How can Pharmacovigilance Help? ----A Real-World Example

The primary objective of Pharmacovigilance is to ensure that safe and effective medicines are available for Public Health. In August 2020, the FDA removed the Boxed Warning about amputation risk from the diabetes medicine canagliflozin, based on the review of new data from three clinical trials. This boxed warning was imposed in May 2017. Thanks to the effective Pharmacovigilance measures, that the warning could be revoked in less than 40 months.

Canagliflozin belongs to a class of medicines called sodium-glucose cotransporter-2 (SGLT2) inhibitors. It lowers blood sugar by causing the kidneys to remove sugar from the body through the urine. In 2013, Canagliflozin was approved by the FDA and EMA, for glycemic control in adults with type 2 diabetes mellitus.

However, in less than four years, the U.S. Food and Drug Administration (FDA), based on new data from two large clinical trials, concluded that canagliflozin causes an increased risk of leg and foot amputations.

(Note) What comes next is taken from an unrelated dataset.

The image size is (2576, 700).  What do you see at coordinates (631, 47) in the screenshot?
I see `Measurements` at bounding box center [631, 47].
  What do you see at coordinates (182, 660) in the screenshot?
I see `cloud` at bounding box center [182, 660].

Source: https://www.fda.gov/media/104870/download


This resulted in FDA requiring new warnings, including a Boxed Warning, to be added to the canagliflozin drug labels to describe this risk. Based on ongoing studies (CANVAS), in October 2018, the FDA approved canagliflozin to reduce the risk of Heart Attack, Stroke or Cardiovascular Death in Adults with Type 2 Diabetes and Established Cardiovascular Disease.  This resulted in canagliflozin becoming the only oral type 2 diabetes treatment indicated to reduce the risk of heart attack, stroke or cardiovascular death. This was followed by the CREDENCE trial leading in FDA approval for canagliflozin reducing the risk of end-stage kidney disease, doubling of serum creatinine, cardiovascular death, and hospitalization for heart failure in adults with type 2 diabetes mellitus and diabetic nephropathy with albuminuria. Finally, in August 2020, the FDA concluded that collectively, these newly identified effects of canagliflozin on heart and kidney disease show significantly enhanced benefit of this medicine. Safety information from recent clinical trials also suggests that the risk of amputation, while still increased with canagliflozin, is lower than previously described, particularly when appropriately monitored.


Source: https://www.fda.gov/media/141533/download

Based on these considerations, FDA concluded that the Boxed Warning should be removed. However, the amputation risk with canagliflozin continues to remain in the Warnings and Precautions section of the prescribing information. Effective Pharmacovigilance is indeed beneficial!